**Exercise instructions:** Copy each of the following items word for word, keeping their original order and line breaks.

**Raw data:**
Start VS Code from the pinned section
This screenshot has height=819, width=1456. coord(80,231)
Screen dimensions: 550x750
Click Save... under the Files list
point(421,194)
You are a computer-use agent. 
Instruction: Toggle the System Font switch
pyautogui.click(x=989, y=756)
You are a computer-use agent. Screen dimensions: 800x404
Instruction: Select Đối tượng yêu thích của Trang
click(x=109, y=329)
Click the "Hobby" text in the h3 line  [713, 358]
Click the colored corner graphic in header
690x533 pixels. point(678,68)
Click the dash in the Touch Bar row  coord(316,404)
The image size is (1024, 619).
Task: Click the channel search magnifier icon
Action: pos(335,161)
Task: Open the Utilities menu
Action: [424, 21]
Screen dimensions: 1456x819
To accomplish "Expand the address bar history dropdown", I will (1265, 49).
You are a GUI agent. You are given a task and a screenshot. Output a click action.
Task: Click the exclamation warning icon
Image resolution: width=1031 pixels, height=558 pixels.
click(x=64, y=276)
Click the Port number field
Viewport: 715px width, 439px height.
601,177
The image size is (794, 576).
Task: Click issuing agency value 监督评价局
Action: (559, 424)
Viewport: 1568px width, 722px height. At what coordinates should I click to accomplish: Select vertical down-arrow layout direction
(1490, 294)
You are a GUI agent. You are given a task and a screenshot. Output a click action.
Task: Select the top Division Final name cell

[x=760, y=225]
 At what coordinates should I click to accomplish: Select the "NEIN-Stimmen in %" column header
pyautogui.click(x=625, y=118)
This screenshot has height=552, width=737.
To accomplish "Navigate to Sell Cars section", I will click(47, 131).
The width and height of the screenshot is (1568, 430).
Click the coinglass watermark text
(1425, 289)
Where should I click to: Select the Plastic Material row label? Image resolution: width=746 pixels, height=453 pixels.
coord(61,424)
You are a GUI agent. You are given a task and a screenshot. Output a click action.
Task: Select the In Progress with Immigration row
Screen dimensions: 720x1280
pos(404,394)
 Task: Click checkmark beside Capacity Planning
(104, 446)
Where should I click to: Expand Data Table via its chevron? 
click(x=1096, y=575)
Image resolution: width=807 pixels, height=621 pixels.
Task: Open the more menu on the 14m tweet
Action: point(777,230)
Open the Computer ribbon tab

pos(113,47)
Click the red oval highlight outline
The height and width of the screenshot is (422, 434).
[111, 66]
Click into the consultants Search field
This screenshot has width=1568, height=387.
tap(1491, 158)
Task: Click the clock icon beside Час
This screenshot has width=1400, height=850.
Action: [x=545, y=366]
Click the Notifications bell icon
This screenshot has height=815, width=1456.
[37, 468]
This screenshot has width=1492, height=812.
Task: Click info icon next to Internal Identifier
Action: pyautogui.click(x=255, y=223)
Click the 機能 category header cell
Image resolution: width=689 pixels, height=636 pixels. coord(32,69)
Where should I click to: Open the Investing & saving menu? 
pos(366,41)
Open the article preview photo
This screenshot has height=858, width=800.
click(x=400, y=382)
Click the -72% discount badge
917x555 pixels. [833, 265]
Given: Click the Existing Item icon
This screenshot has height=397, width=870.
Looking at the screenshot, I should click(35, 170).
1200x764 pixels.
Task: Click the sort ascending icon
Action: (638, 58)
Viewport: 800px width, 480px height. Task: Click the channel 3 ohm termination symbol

**Correct result:**
Start VS Code from the pinned section
This screenshot has height=819, width=1456. coord(80,231)
Screen dimensions: 550x750
Click Save... under the Files list
point(421,194)
You are a computer-use agent. 
Instruction: Toggle the System Font switch
pyautogui.click(x=989, y=756)
You are a computer-use agent. Screen dimensions: 800x404
Instruction: Select Đối tượng yêu thích của Trang
click(x=109, y=329)
Click the "Hobby" text in the h3 line  [713, 358]
Click the colored corner graphic in header
690x533 pixels. point(678,68)
Click the dash in the Touch Bar row  coord(316,404)
The image size is (1024, 619).
Task: Click the channel search magnifier icon
Action: pos(335,161)
Task: Open the Utilities menu
Action: [424, 21]
Screen dimensions: 1456x819
To accomplish "Expand the address bar history dropdown", I will (1265, 49).
You are a GUI agent. You are given a task and a screenshot. Output a click action.
Task: Click the exclamation warning icon
Image resolution: width=1031 pixels, height=558 pixels.
click(x=64, y=276)
Click the Port number field
Viewport: 715px width, 439px height.
601,177
The image size is (794, 576).
Task: Click issuing agency value 监督评价局
Action: (559, 424)
Viewport: 1568px width, 722px height. At what coordinates should I click to accomplish: Select vertical down-arrow layout direction
(1490, 294)
You are a GUI agent. You are given a task and a screenshot. Output a click action.
Task: Select the top Division Final name cell

[x=760, y=225]
 At what coordinates should I click to accomplish: Select the "NEIN-Stimmen in %" column header
pyautogui.click(x=625, y=118)
This screenshot has height=552, width=737.
To accomplish "Navigate to Sell Cars section", I will click(47, 131).
The width and height of the screenshot is (1568, 430).
Click the coinglass watermark text
(1425, 289)
Where should I click to: Select the Plastic Material row label? Image resolution: width=746 pixels, height=453 pixels.
coord(61,424)
You are a GUI agent. You are given a task and a screenshot. Output a click action.
Task: Select the In Progress with Immigration row
Screen dimensions: 720x1280
pos(404,394)
 Task: Click checkmark beside Capacity Planning
(104, 446)
Where should I click to: Expand Data Table via its chevron? 
click(x=1096, y=575)
Image resolution: width=807 pixels, height=621 pixels.
Task: Open the more menu on the 14m tweet
Action: point(777,230)
Open the Computer ribbon tab

pos(113,47)
Click the red oval highlight outline
The height and width of the screenshot is (422, 434).
[111, 66]
Click into the consultants Search field
This screenshot has width=1568, height=387.
tap(1491, 158)
Task: Click the clock icon beside Час
This screenshot has width=1400, height=850.
Action: [x=545, y=366]
Click the Notifications bell icon
This screenshot has height=815, width=1456.
[37, 468]
This screenshot has width=1492, height=812.
Task: Click info icon next to Internal Identifier
Action: pyautogui.click(x=255, y=223)
Click the 機能 category header cell
Image resolution: width=689 pixels, height=636 pixels. coord(32,69)
Where should I click to: Open the Investing & saving menu? 
pos(366,41)
Open the article preview photo
This screenshot has height=858, width=800.
click(x=400, y=382)
Click the -72% discount badge
917x555 pixels. [833, 265]
Given: Click the Existing Item icon
This screenshot has height=397, width=870.
Looking at the screenshot, I should click(35, 170).
1200x764 pixels.
Task: Click the sort ascending icon
Action: (638, 58)
Viewport: 800px width, 480px height. Task: Click the channel 3 ohm termination symbol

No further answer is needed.